A mastectomy is a major surgey used to treat breast cancer by removing part or the entire breast through surgery. In some cases, women believed to be at high risk of breast cancer have the operation as a preventive measure, however it is best to consult with your oncologist on the best treatment for your diagnosis.
Self Check

When it comes to the early symptoms of breast cancer, it’s not all about lumps. Breast cancer can make itself known via other lesser-known symptoms. That’s why it’s important NOT to dismiss any odd new developments on your nipples or breasts, even if you don’t feel any lumps; It is important to become familiar with your own body and be able to recognize any changes.


Regular self examination of breasts is an effective way to detect signs of cancer. The best time to practice self-examination is 3-5 days after the menstrual cycle.

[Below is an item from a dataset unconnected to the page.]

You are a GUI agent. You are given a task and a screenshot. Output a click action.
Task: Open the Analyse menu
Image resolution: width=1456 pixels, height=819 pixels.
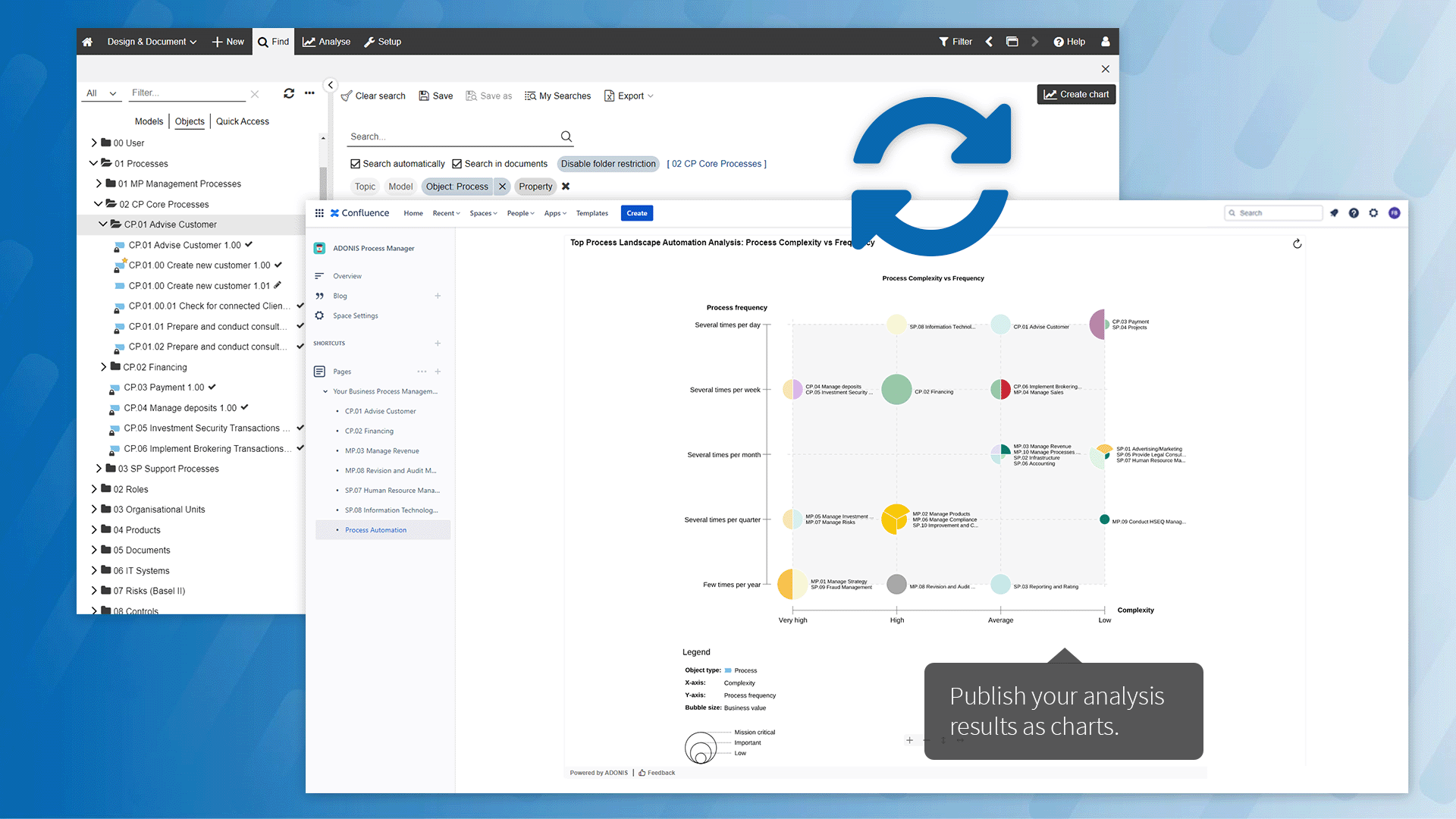click(326, 42)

During the menopause phase, self-examination can be done on the same day of the month.

Early Signs & Symptoms of Breast Cancer

Early signs of breast cancer show up when the cancer is new, and may not have developed to a more advanced stage that requires more intensive treatment.


It’s important to detect the symptoms early which significantly increases your chances of successfully beating it. Breast cancer that’s found and treated when it’s still at stage 1A (a cancer smaller than a peanut that hasn’t spread anywhere) has a survival rate of 100%, according to the National Breast Cancer Foundation.

How to Perform a Self Breast Exam

Stand in front of a mirror with your shoulders straight and your hands on your hips. Examine if the breasts and nipples are their usual size, shape and color in the mirror. Also examine if there is any swelling, redness and rashes on the breast skin. Also look for any change in the position of the nipples.

Stretch arms over the head and examine breasts in the mirror once again for the same signs as mentioned above. This process can also be done in the shower. If you observe any of the changes listed above, bring it to your doctor’s attention immediately. 

Check for any fluid discharge from the nipples (watery, milky, yellow fluid or blood). Healthy breasts should not secrete fluid (unless you are lactating).

Lay on your back to examine breasts. Use the right hand to examine the left breast, and vice-versa. Keep fingers flat together and use circular or vertical motion to examine the entire breast from the collarbone to the waist and from the armpit to the cleavage.

Examine breasts while standing or sitting down, by following the method mentioned in step 4.